Mar 26 19:20:24 compute.<redacted>.org jupyterhub[17090]: [W 2024-03-26 19:20:24.200 ServerApp] 403 GET /jupyter/user/mdarcy/nbconvert/markdown/test_tensorflow.ipynb?download=true (mdarcy@127.0.0.1) 1.52ms

Questions:

I am curious about the security implications of globally bypassing the XSRF checks just for "Save and Export" which I thought was core "out-of-the-box" functionality. Wouldn't it be safer to have it enabled and just fix the nbconvert URLs to include the parameter? I don't understand why the notebook "Download" URL includes the _xsrf parameter whereas the "Save and Export" (which also effectively "downloads" something) doesn't.
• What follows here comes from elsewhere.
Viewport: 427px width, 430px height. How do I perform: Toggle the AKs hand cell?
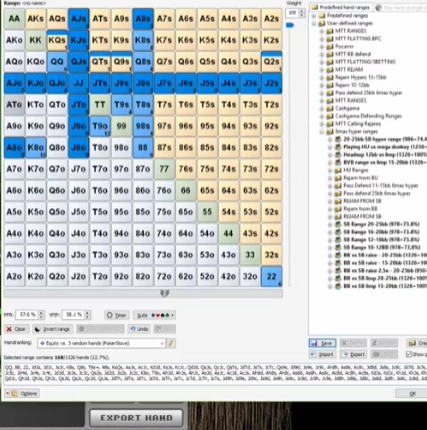(x=35, y=19)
Anyway, as I mentioned I am new to JupyterLab/JupyterHub and may not fully understand some of the technical subtleties at work here. Thanks for the support!

[yelban]

Adding
c.Spawner.args = ['--ServerApp.disable_check_xsrf=True']
in jpuyterhub_config.py, Save and Export notebook are now reinstated for downloading.

[mikedarcy]

Thanks @yelban, I can confirm that this config line does work for me. Yet I am still concerned about having to disable XSRF checking to have this standard feature function properly. As a temporary workaround, it is not a problem. However. this seems like a bug to me, since if the _xsrf parameter is simply added to the generated nbconvert URL (which I tested manually), it works with XSRF checks enabled. Am I missing something? @JasonWeill Any thoughts?

[minrk]

It would be reasonable to include _xsrf in this URL, which would fix it. The change is in jupyterhub 4.1, which increases some strictness of XSRF checks. It is not meant to apply to regular navigation requests like this one, though, which ought to be fixed by jupyterhub/jupyterhub#4759

[krassowski]

Can folks confirm that JupyterHub 4.1.4 fixed the issue?

[jrdnbradford]

@krassowski confirming that jupyterhub 4.1.4 resolved this issue for the-littlest-jupyterhub 1.0.0.

[yelban]

I can't do it here.

[jrdnbradford]

@krassowski while jupyterhub 4.1.4 seems to have resolved this issue for the-littlest-jupyterhub 1.0.0, I've received the same 403 error on the K8s hub after upgrading.

[jrdnbradford]

@yelban and @krassowski I think I found the issue. After updating the k8s-hub image and helm chart to 3.3.6 to get jupyterhub 4.1.4, my hub UI showed 4.1.4 but a pip list in my newly built JupyterLab user environment revealed jupyterhub 4.1.3. After updating my JupyterLab docker image, nbconvert worked as expected on the K8s hub:

RUN pip install --force-reinstall --no-cache-dir \
    jupyterhub==4.1.4

The lab docker image just needs to catch up.

[mikedarcy]

I can also confirm that jupyterhub 4.1.4 fixes the issue for me. Thanks!

[yelban]

I can also confirm that jupyterhub 4.1.4 fixes the issue. Thanks!

@jrdnbradford Thank you for your guidance. I just discovered that everything is back to normal after updating to the quay.io/jupyter/minimal-notebook image that updated 18 hours ago. There is no need to disable '_xsrf' specifically, and there won't be any issues with exporting downloads. Cheers!

The updated minimal-notebook image contains:
jupyterhub 4.1.4 pyh31011fe_0 conda-forge
jupyterlab 4.1.5 pyhd8ed1ab_0 conda-forge

[JasonWeill]

Closing because this is fixed with JupyterHub 4.1.4. Thank you all for your contributions!